In the May 2008 edition of Fly Fishing and Fly Tying, Moc Morgan had asked if anyone had succeeded in getting a dry fly pattern that worked effectively during a big Grannom hatch  Well, I guess that these aren’t strictly dry fly patterns but, as flies providing a passable representation of the emerging pupa at that most perilous stage of the sedges ephemeral life, I have found since 2007 that these Grannom-pupa emergers really do the business.

Since I published them in FF and FT in 2009, and Louis Noble kindly gave them an airing again in his excellent Grannom article in Trout and Salmon in March this year, I know of several anglers who have tried them with great success and I can assure you that no one is more pleased than me!
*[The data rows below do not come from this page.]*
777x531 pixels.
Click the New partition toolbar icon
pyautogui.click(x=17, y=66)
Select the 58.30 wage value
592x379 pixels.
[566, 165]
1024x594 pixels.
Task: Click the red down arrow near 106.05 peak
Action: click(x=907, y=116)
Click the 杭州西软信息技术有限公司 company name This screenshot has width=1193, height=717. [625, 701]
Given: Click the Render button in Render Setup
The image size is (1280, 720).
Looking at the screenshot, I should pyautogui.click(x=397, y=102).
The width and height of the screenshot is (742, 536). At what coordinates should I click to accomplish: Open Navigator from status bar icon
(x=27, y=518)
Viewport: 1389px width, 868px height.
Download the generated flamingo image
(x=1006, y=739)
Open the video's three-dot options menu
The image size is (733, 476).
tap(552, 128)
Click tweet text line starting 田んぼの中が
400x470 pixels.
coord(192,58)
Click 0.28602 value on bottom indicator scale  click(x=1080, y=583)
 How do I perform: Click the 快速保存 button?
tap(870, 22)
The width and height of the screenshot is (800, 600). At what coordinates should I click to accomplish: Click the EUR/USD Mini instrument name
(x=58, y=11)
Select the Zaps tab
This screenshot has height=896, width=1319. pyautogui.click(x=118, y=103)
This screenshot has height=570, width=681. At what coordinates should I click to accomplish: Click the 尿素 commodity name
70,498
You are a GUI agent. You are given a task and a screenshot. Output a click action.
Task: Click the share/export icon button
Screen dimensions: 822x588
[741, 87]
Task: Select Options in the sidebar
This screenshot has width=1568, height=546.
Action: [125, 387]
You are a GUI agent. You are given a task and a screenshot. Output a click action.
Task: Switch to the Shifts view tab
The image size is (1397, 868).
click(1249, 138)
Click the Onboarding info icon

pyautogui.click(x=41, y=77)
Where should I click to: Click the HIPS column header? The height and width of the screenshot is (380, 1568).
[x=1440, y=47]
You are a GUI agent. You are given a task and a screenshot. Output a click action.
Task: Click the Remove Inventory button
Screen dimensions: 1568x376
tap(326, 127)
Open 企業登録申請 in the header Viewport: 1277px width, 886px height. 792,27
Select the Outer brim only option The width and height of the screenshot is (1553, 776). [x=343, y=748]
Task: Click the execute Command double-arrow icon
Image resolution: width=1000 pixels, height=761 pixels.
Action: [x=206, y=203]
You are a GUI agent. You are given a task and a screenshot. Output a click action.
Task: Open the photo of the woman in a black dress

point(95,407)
They will be in my box again for the Grannom of 2011.  I know that Louis and Mark have been developing their own variants on the shuttlecock during this years Grannom season and I’m sure that, if you ask nicely, all will be revealed – every man has his price!

Tying Details

Shuttlecock

  • Hook: Size 14 Kamasan B100
  • Thread: Uni 8/0 Tan
  • Rib: Uni Big Fly Black
  • Body: Masterclass 14 Gammarus Watery Olive
  • Thorax: Superfine Amber
  • Thorax back: Black Raffene
  • Wing buds: Natural grey CDC tips pre-treated with well-thinned varnish or Floo Gloo (then allowed to dry) to stop it floating
  • Legs: Fine black dubbing picked out
  • Wing: Natural grey CDC

Parachute Emerger

  • Body as for the shuttlecock but without wing buds and thorax back; legs optional
  • Wing post; Medium dun floating yarn or something more visible if required
  • Hackle: Black


Cul de Grannom

  • Body as for the parachute pattern
  • Wing tied with natural grey CDC with deer hair underneath.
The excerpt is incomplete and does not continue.